You might be surprised to learn that the pattern doesn't find such pairs. Many people incorrectly understand this as matching a "" sequence, then anything up to a "" sequence, leaving the intervening text in $1. While it often works out that way due to the input data, that's not what it says. There's nothing in that pattern that says .*? can't match "" again (and again and again) before it comes to "". If the intention were to extract only stuff between "" and its corresponding "", with no other bold-italic tags in between, that pattern would be incorrect.

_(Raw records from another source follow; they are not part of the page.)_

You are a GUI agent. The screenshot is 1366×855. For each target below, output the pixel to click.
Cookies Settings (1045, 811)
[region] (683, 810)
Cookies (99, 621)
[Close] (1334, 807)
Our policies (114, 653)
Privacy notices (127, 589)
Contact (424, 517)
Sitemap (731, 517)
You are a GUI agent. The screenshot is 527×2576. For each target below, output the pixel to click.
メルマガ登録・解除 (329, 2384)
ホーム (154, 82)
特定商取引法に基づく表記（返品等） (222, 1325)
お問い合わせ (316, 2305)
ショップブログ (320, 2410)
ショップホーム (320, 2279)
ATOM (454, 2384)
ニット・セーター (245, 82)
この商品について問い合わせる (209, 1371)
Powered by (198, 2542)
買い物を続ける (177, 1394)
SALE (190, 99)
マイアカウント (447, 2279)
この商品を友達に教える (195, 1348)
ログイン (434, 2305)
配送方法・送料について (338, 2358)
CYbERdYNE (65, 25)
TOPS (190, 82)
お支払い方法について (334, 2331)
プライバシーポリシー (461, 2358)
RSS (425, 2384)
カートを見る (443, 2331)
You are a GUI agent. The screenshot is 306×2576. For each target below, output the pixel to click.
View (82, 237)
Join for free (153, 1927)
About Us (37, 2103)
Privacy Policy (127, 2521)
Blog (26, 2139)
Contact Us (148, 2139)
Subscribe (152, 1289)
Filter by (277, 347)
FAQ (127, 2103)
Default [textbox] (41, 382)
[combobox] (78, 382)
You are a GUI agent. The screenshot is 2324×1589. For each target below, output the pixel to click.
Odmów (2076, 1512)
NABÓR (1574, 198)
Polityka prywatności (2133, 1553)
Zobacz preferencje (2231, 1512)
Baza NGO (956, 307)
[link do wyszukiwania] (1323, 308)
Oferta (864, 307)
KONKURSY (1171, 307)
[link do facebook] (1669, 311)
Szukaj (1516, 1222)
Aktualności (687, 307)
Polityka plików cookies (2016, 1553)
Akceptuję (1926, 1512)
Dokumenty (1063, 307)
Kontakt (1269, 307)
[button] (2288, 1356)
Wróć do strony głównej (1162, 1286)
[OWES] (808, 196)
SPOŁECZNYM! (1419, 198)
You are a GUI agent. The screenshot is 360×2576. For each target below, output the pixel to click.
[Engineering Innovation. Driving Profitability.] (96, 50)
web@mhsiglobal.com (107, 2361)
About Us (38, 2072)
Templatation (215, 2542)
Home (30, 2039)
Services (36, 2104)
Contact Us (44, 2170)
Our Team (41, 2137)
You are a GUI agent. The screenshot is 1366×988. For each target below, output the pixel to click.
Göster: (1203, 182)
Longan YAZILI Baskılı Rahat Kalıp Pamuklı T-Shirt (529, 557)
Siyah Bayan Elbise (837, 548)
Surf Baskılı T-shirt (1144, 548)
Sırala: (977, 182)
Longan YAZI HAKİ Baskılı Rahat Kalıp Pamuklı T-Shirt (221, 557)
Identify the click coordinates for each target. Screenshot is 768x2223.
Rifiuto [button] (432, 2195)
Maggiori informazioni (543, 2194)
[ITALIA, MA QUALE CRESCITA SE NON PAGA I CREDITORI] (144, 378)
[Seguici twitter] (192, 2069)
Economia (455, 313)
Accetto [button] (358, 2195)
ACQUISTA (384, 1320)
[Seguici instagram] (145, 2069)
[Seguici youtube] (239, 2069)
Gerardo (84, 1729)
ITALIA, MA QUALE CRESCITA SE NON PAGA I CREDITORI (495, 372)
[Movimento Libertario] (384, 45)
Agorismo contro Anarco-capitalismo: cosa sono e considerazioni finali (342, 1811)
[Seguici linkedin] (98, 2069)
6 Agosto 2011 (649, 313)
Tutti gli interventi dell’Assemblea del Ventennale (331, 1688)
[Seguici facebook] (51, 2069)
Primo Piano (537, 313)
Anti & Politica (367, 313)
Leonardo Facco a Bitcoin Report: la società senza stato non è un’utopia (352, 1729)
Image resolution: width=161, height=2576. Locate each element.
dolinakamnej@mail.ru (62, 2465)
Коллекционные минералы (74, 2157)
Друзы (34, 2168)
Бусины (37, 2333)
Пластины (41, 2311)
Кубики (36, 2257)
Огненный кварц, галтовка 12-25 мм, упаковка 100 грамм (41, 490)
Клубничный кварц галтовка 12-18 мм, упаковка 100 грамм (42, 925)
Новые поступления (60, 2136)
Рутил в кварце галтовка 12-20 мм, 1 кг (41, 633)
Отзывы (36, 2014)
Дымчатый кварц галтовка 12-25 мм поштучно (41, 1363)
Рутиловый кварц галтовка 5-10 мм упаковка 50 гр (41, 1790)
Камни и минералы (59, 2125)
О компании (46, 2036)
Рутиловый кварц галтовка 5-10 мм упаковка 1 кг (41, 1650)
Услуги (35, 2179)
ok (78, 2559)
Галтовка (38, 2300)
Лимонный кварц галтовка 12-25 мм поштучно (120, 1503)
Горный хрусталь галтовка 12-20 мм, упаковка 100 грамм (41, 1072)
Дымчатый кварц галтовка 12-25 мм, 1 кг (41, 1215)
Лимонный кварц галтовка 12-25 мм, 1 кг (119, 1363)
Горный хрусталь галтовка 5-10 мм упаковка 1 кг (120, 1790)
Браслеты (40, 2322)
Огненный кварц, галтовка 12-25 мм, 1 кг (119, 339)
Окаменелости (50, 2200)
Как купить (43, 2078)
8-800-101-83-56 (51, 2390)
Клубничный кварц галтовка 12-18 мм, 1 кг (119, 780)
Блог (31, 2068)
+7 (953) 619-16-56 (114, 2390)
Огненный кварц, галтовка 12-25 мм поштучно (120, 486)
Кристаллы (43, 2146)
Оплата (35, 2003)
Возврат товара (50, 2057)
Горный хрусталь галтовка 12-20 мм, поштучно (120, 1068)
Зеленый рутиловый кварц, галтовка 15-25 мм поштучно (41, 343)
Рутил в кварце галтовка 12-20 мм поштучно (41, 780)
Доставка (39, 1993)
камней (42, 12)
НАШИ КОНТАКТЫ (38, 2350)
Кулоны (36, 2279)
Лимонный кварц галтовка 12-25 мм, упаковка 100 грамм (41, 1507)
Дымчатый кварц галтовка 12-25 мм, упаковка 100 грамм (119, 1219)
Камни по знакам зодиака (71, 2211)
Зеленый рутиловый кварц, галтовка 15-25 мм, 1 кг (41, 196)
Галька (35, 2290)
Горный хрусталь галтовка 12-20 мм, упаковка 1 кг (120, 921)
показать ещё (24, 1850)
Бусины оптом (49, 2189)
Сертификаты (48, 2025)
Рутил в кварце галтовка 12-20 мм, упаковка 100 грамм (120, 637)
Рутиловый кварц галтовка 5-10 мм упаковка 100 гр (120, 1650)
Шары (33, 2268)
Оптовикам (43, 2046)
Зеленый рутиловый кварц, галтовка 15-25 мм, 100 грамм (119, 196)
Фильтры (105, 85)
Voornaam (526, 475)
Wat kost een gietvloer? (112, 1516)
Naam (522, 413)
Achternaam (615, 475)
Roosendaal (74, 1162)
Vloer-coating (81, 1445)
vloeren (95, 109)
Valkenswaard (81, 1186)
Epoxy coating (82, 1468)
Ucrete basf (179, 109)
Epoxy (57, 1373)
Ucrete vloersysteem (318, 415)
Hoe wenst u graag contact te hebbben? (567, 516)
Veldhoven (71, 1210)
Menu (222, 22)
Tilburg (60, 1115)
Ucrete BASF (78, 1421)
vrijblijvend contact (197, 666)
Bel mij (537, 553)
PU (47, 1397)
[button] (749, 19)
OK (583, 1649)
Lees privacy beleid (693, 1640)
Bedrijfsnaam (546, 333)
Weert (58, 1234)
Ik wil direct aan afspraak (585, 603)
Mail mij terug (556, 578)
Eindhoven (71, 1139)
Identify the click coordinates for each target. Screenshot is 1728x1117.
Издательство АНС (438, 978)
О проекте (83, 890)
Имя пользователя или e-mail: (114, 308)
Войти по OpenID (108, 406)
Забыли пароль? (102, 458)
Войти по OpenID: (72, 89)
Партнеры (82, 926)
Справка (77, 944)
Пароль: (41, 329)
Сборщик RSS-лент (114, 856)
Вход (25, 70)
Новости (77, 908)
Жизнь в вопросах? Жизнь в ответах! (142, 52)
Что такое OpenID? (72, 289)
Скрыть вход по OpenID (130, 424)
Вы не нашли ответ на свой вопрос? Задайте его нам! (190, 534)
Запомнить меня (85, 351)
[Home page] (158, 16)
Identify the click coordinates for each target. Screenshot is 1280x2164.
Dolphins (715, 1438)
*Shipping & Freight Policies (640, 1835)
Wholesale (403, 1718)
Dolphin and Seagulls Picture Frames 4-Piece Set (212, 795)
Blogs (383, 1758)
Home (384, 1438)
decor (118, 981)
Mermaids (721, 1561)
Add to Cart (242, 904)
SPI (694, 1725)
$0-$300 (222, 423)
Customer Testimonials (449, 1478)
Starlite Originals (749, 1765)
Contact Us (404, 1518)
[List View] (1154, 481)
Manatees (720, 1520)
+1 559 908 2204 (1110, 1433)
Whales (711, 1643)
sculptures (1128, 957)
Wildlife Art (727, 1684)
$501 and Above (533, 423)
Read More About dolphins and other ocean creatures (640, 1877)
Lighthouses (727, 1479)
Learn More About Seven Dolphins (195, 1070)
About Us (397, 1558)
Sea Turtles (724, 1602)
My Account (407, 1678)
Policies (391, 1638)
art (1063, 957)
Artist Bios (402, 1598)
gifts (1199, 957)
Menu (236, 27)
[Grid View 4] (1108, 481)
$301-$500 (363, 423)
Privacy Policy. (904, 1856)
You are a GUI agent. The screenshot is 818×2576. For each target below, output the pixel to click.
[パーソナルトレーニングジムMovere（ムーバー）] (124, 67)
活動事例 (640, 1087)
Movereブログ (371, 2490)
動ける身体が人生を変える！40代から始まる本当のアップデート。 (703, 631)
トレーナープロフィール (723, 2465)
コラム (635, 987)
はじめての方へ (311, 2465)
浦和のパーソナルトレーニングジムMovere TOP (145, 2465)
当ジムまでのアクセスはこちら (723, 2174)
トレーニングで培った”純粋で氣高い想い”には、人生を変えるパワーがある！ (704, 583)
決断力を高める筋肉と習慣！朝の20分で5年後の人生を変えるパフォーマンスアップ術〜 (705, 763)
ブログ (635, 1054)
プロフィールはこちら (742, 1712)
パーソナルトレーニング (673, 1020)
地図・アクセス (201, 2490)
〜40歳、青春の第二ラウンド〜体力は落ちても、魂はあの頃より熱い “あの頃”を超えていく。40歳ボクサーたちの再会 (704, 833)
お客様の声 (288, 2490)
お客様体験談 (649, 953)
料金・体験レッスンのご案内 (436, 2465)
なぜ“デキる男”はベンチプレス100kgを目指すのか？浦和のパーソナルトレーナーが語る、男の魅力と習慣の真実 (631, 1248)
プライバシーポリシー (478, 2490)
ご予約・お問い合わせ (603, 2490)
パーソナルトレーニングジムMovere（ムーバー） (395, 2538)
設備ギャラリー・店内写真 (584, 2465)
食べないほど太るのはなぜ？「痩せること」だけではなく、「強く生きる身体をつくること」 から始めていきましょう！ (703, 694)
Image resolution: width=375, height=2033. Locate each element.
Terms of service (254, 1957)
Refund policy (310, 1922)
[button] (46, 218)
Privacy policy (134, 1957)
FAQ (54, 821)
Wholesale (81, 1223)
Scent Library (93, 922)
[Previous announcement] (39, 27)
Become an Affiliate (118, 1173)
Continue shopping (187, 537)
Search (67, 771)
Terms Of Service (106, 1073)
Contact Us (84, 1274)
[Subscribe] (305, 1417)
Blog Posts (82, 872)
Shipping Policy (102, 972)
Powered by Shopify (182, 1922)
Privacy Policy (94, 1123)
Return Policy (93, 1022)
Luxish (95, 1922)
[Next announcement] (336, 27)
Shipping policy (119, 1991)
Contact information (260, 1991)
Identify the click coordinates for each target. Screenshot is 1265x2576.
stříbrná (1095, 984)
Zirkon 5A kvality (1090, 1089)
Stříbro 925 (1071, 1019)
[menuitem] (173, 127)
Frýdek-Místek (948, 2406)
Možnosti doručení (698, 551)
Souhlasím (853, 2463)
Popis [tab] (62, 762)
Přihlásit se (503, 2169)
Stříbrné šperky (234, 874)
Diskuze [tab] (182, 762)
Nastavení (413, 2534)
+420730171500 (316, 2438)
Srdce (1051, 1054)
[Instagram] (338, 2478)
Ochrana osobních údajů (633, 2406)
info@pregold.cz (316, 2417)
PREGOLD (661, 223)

If the string in question is just one character, and if what follows the minimal match is not a literal character, a negated class is remarkably more efficient than a minimal match, as in /X([^X]*)X/. But the general way to say "match BEGIN, then not BEGIN, then END" for any arbitrary values of BEGIN and END would be as follows (this also stores the intervening part in $1):

/BEGIN((?:(?!BEGIN).)*)END/s

or, more legibly:

{
  BEGIN               # locate initial portion
  (                   # save this group into $1
      (?:             # non-capturing group
          (?! BEGIN)  # assert: can't be at another BEGIN
          .           # now match any one character
      ) *             # entire group 0 or more 
  )                   # end $1 group
  END                 # locate final portion
}sx

However, this might not be what you're after, either. The greedy star quantifier means that the non-BEGIN portion in $1 will be maximized, giving fence posts of the last BEGIN through not the first END, but the last one. So if your string were:

$_ = "BEGIN1 BEGIN2 BEGIN3 3END 2END 1END";

$1 would contain "3 3END 2END 1". Making the quantifier a minimal matching one:

/BEGIN((?:(?!BEGIN).)*?)END/s

puts "3 3" in $1 for you. Now add another lookahead negation, (?!END), next to the existing one. Written out with plenty of whitespace, we now have:

m{
    BEGIN           # locate initial portion
    (               # save this group into $1
        (?:         # non-capturing group
            (?! BEGIN   )   # can't be at a BEGIN 
            (?! END     )   # also can't be at an END
            .               # finally, match any one char
        ) *         # repeat entire group ad libitum
    )               # end $1 capture
    END
}sx

Instead of adding another lookahead, another possibility is to use alternation within the existing one: (?!BEGIN|END). Applying this approach to the HTML-matching code, we end up with something like:

m{ <b><i>(  (?: (?!</b>|</i>). )*  ) </i></b> }sx

or perhaps:

m{ <b><i>(  (?: (?!</[ib]>). )*  ) </i></b> }sx

Jeffrey Friedl points out that this quick-and-dirty method isn't particularly efficient. He suggests crafting a more elaborate pattern when speed matters, such as:

m{
    <b><i>
    [^<]*  # stuff not possibly bad, and not possibly the end.
    (?:
 # at this point, we can have '<' if not part of something bad
     (?! </?[ib]>  )    # what we can't have
     <                  # okay, so match the '<'
     [^<]*              # and continue with more safe stuff
   ) *
   </i> </b>
 }sx

This is a variation on Jeffrey's unrolling-the-loop technique, described in Chapter 6 of Mastering Regular Expressions, Second Edition.